## DATA SUPPLIED
== Segment start ==

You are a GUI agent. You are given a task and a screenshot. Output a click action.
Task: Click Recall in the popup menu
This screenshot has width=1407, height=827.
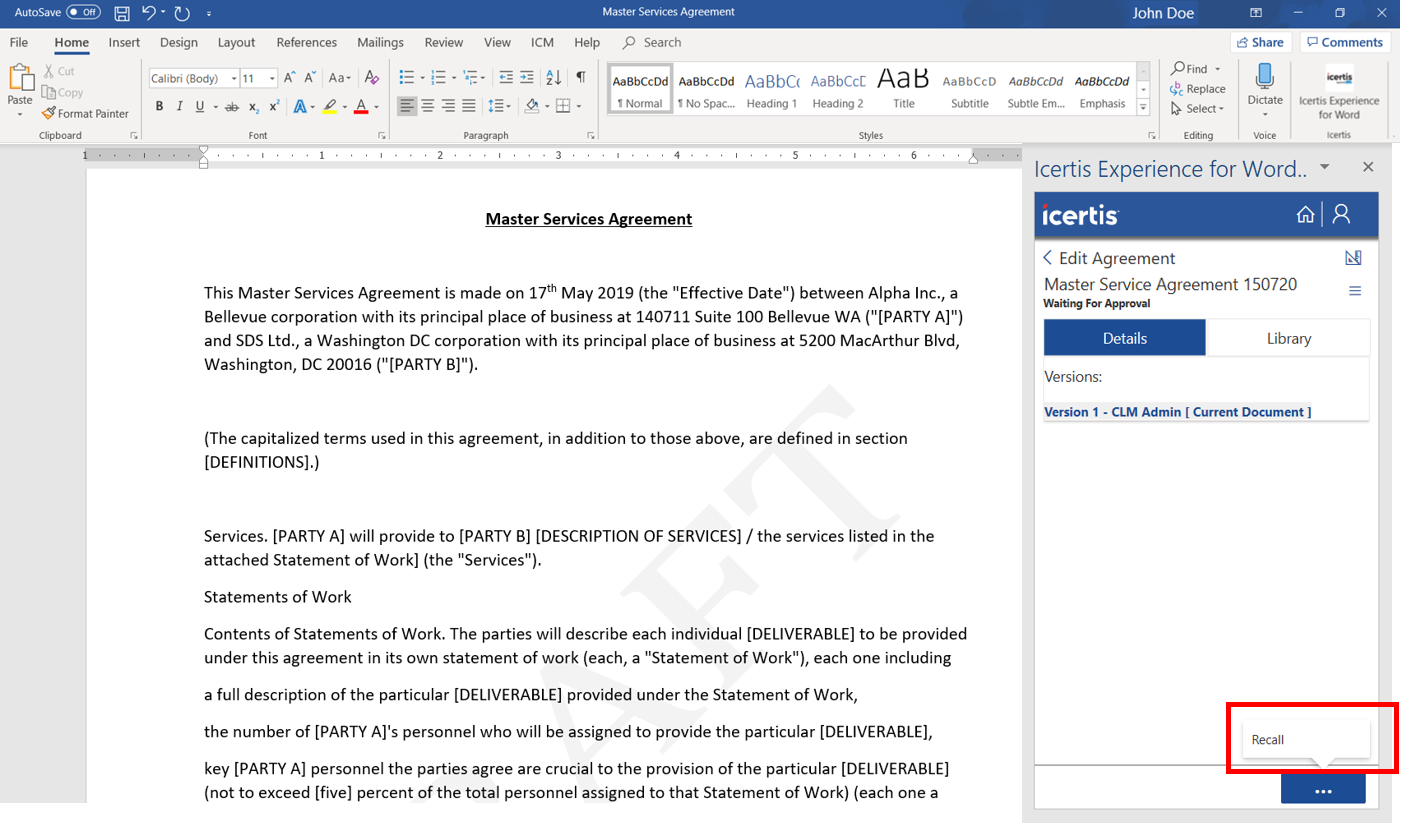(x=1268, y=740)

== Segment end ==
== Segment start ==

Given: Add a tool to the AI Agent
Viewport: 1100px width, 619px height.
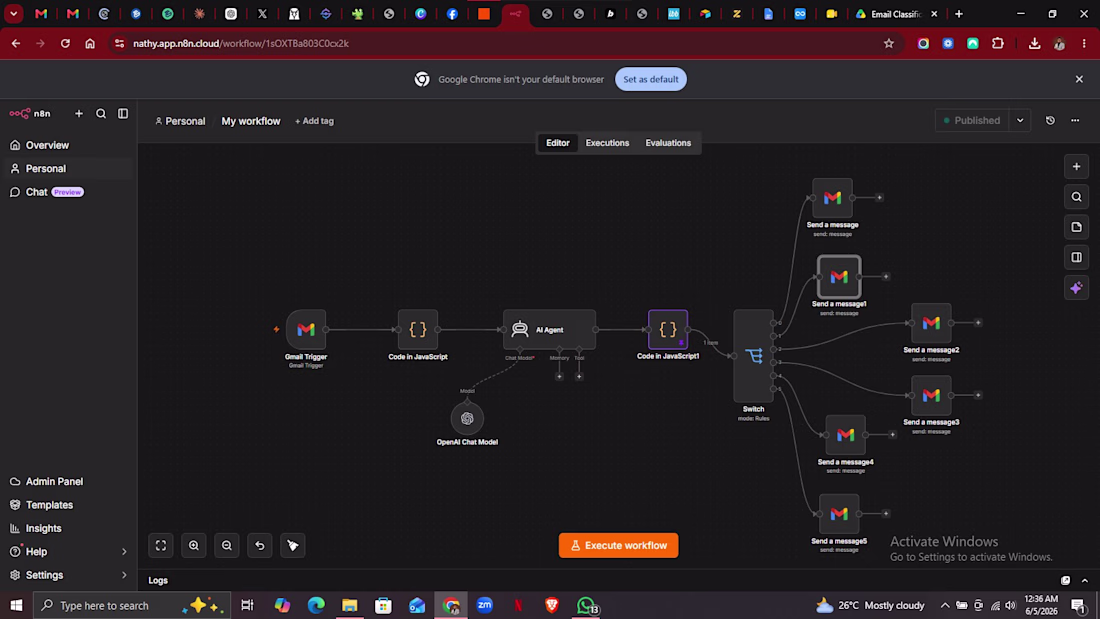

== Segment end ==
== Segment start ==

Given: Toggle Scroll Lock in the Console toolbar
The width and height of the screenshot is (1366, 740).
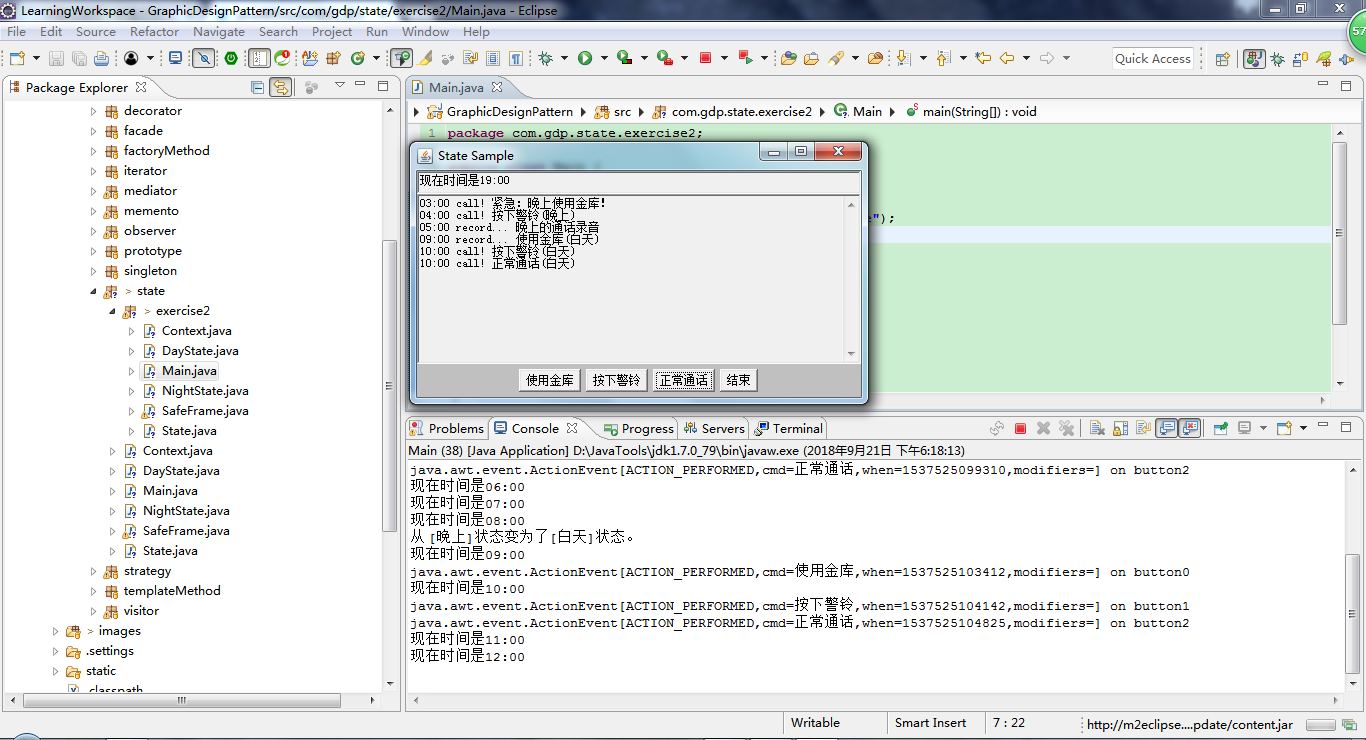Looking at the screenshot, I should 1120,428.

== Segment end ==

## EXERCISE DIRECTIONS
All lines in the data above from the one with "Given: Add a tool to the AI Agent" through the one with "Viewport: 1100px width, 619px height." must be repeated exactly, and no others.

## RESULT
Given: Add a tool to the AI Agent
Viewport: 1100px width, 619px height.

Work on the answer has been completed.